* [Short exercise]:
Retype the lines from the one containing "Image resolution: width=2520" through the one containing "(x=1198, y=1326)", inclusive, with no changes.

* [Dataset records]:
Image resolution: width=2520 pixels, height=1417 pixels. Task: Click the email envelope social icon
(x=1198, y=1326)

==

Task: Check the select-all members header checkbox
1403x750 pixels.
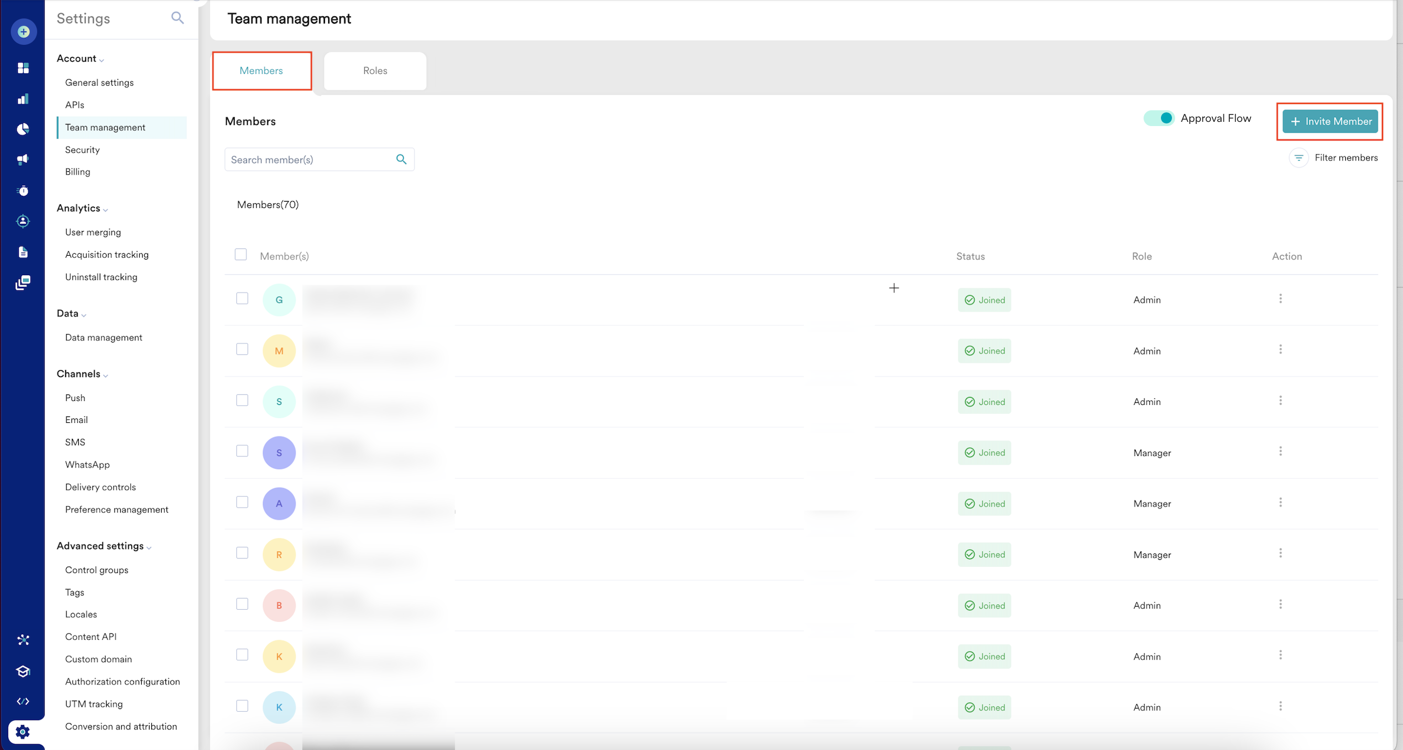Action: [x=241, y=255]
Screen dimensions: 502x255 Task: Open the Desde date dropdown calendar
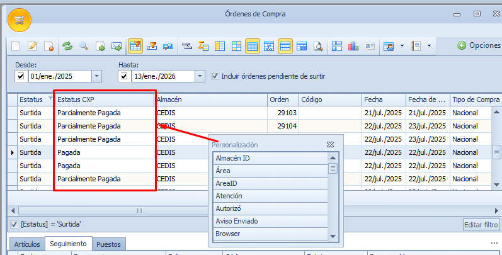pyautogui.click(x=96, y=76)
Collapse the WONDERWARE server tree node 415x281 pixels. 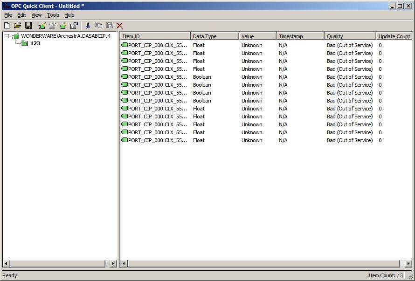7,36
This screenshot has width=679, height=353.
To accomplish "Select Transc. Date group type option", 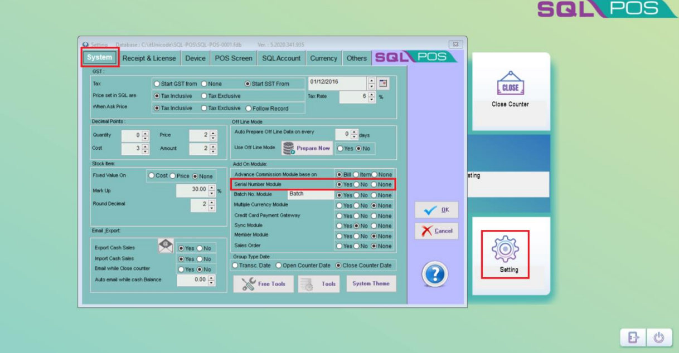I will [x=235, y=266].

* [Result]:
Image resolution: width=2520 pixels, height=1417 pixels. Task: Click the email envelope social icon
(x=1198, y=1326)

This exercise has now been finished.